Robin Garr on Cincinnati Chili.


In my world, chili always has been an omnibus concept. There needs to be chili powder in it, but like goulash (paprika) or borscht (beets), there is no end to creative regional and personal variations springing from the basic concept.

I’d never experienced Cincinnati-style chili until I was in my late twenties, working in downtown Louisville within range of a long-departed Gold Star outlet. While everyone else argues about meat, beans, spaghetti and other nebulous orthodoxies, I merely opt for the Cincinnati version and am quite happy.

Previously, I shared my recipe for Vegetarian Cincinnati Chili, which is a monthly household favorite. Earlier in the week, Robin Garr wrote about this culinary art form at his Eat.Feed.Love.Live. blog. He links to a recipe I might have to try … with veggie ground beef substitute.

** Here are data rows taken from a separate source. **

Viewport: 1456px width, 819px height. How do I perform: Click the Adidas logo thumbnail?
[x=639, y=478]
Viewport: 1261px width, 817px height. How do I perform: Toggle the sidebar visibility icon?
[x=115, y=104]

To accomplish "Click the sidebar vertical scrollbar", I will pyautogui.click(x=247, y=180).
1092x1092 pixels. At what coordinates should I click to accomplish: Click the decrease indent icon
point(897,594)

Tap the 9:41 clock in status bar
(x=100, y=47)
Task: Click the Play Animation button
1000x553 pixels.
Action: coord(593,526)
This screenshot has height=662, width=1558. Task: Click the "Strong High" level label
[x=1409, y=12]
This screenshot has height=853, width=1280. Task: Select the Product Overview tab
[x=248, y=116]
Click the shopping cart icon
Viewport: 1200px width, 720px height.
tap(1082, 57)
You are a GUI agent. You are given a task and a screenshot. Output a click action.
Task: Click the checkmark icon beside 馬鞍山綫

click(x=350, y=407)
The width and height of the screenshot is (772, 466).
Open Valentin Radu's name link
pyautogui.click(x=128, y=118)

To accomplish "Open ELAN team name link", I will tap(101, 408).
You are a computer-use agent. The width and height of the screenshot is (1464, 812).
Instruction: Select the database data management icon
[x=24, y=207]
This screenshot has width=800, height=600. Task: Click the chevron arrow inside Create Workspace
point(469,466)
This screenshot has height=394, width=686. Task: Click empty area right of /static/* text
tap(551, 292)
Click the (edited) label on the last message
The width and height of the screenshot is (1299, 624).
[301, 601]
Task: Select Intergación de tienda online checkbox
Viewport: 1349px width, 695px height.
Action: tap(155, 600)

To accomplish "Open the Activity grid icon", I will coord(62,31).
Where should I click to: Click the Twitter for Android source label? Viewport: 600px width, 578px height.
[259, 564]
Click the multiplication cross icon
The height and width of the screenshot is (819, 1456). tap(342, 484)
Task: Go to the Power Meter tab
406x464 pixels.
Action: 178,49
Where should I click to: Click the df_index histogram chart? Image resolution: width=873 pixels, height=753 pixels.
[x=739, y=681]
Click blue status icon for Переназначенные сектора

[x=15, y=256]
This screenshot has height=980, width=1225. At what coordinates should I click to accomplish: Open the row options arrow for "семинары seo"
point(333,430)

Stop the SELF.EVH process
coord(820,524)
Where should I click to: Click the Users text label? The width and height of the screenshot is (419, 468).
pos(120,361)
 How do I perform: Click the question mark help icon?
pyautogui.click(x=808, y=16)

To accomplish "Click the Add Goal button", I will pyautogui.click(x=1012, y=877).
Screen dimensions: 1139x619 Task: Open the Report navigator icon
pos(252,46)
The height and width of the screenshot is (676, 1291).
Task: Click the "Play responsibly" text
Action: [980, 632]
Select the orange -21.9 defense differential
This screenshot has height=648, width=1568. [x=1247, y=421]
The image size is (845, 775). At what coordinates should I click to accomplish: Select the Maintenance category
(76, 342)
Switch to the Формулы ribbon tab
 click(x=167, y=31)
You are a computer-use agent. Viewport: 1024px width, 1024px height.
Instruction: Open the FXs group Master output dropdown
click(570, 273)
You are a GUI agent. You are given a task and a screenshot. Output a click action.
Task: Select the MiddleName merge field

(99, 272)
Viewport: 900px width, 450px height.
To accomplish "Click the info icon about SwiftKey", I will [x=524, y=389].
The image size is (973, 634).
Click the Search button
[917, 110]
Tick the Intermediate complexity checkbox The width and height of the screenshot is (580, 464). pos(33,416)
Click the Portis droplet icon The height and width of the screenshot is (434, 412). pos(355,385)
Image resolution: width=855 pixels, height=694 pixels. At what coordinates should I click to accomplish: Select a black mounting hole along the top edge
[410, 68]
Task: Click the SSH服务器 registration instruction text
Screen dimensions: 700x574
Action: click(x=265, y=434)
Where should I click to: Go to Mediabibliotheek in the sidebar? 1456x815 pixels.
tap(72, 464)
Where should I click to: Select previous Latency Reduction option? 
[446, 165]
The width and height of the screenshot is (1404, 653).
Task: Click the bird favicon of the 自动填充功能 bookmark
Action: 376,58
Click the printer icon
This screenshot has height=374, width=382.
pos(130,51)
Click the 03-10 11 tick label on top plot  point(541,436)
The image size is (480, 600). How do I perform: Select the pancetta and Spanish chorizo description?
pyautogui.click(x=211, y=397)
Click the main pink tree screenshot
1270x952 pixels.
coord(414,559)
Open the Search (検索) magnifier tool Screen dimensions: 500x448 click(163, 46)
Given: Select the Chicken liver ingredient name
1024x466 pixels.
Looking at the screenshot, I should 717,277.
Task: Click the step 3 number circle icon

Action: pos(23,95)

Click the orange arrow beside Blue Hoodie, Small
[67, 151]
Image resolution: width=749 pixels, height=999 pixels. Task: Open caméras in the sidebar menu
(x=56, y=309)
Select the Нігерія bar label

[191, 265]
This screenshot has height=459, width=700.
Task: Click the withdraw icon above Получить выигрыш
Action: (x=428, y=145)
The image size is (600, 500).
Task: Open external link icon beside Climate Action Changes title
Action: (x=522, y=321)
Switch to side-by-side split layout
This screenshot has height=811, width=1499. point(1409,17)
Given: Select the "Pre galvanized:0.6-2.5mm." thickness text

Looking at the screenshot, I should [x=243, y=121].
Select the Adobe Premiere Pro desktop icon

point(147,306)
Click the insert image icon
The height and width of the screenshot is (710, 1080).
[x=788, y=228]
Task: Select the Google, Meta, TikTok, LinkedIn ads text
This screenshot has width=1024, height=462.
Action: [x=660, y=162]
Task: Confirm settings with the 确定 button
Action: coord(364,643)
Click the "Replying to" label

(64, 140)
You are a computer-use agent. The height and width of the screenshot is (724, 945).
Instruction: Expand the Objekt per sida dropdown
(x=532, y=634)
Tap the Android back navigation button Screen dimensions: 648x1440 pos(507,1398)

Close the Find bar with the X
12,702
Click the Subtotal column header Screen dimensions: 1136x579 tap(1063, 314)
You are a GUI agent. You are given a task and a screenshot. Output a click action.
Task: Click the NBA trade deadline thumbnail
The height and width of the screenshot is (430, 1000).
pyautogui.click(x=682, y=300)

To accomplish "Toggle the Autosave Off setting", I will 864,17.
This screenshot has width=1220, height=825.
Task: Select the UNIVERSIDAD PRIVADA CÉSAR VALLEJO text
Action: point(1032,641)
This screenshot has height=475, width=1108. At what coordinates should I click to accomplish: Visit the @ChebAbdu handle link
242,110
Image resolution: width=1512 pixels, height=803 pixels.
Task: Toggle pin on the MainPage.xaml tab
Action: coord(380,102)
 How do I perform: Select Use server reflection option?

That’s because as an omnivore, I inhabit a (muchly) vegetarian domicile; when I want Cincy chili with meat and cannot make it to Ohio, there’s room for an exception to my chain restaurant standards (it’s all about shift) and visit the Skyline outlet in front of Louisville’s Mid City Mall.

Cincinnati chili: No hating, please!

… From a food anthropology standpoint, it may help to recognize that this is just another strain of immigrant cuisine working its way into the American melting pot.